**Objectives:**
- 1) Translate into Spanish this sentence from the passage below about the film Come Sunday: "Evangelist Carlton Pearson is ostracized by his church and excommunicated for preaching that there is no Hell."
- 2) Please rewrite the part of the Come Sunday passage starting with "The film had" and going on through "2018, by Netflix.", putting "first screening" in place of "world premiere".

**Passage given:**
Come Sunday is a 2018 American drama film based on the excommunication of Carlton Pearson, directed by Joshua Marston from a screenplay by Marcus Hinchey. It stars Chiwetel Ejiofor, Jason Segel, Condola Rashad, Lakeith Stanfield, Stacey Sargeant, Vondie Curtis-Hall, Danny Glover, and Martin Sheen.

The film had its world premiere at the Sundance Film Festival on January 21, 2018, and was released in the United States on April 13, 2018, by Netflix.

Plot

Evangelist Carlton Pearson is ostracized by his church and excommunicated for preaching that there is no Hell.

Cast
 Chiwetel Ejiofor as Carlton Pearson
 Martin Sheen as Oral Roberts
 Condola Rashad as Gina Pearson, Carlton's wife
 Jason Segel as Henry
 Danny Glover as Quincy Pearson, Carlton's imprisoned uncle
 Lakeith Stanfield as Reggie
 Allie McCulloch as Lawyer
 Joni Bovill as Yvette Flunder
 Stacey Sargeant as Nicky Brown
 Vondie Curtis-Hall as J. D. Ellis
 Dustin Lewis as Ron
 Ric Reitz as Richard Roberts
 Greg Lutz as Pat Robertson

Production
In July 2010, it was announced Marc Forster would produce and direct the film, with James D. Stern producing the film under his Endgame Entertainment banner. While Ira Glass will also produce alongside Alissa Shipp under their This American Life banner. In May 2014, it was announced Robert Redford and Jeffrey Wright had been cast in the film, while Jonathan Demme would direct the film, with Forster only serving as an executive producer. In July 2016, it was announced Joshua Marston would now direct the film, with Chiwetel Ejiofor joining the cast of the film and Netflix distributing the film. In September 2016, Danny Glover joined the cast of the film. In December 2016, Condola Rashad, Lakeith Stanfield and Martin Sheen joined the cast of the film, with Sheen replacing Redford. In January 2017, Stacey Sargeant joined the cast of the film.

**Collected data:**

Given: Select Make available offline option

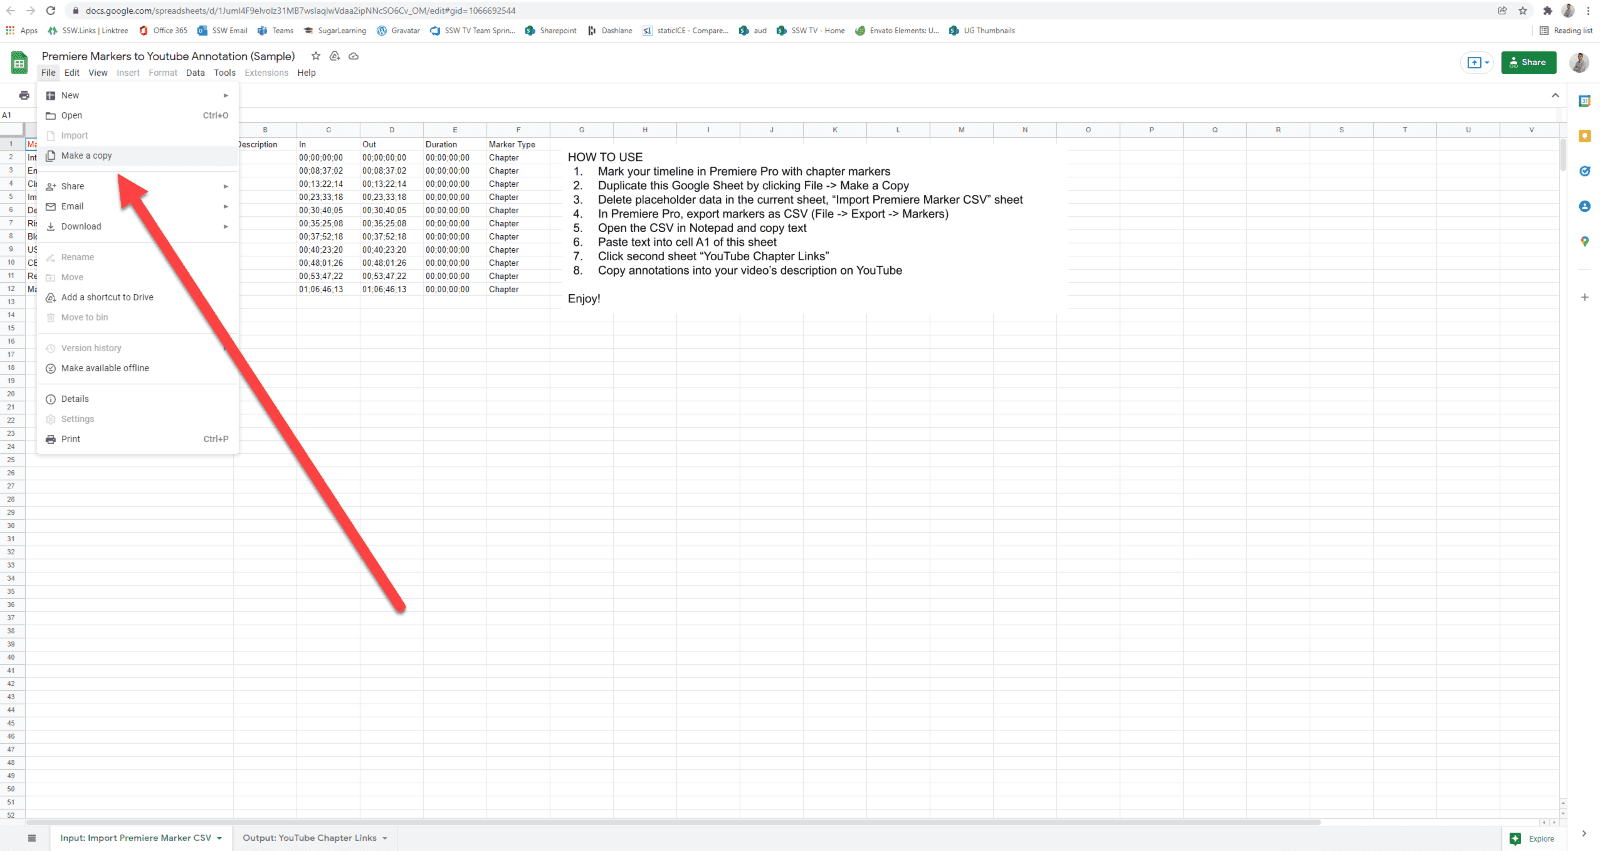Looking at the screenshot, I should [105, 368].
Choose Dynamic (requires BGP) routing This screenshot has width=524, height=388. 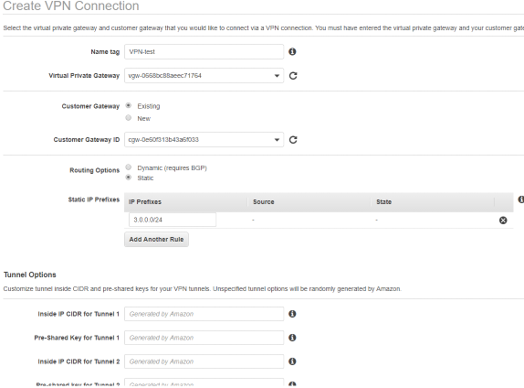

**Complete answers:**
- 1) El evangelista Carlton Pearson es condenado al ostracismo por su iglesia y excomulgado por predicar que no existe el infierno.

- 2)
The film had its first screening at the Sundance Film Festival on January 21, 2018, and was released in the United States on April 13, 2018, by Netflix.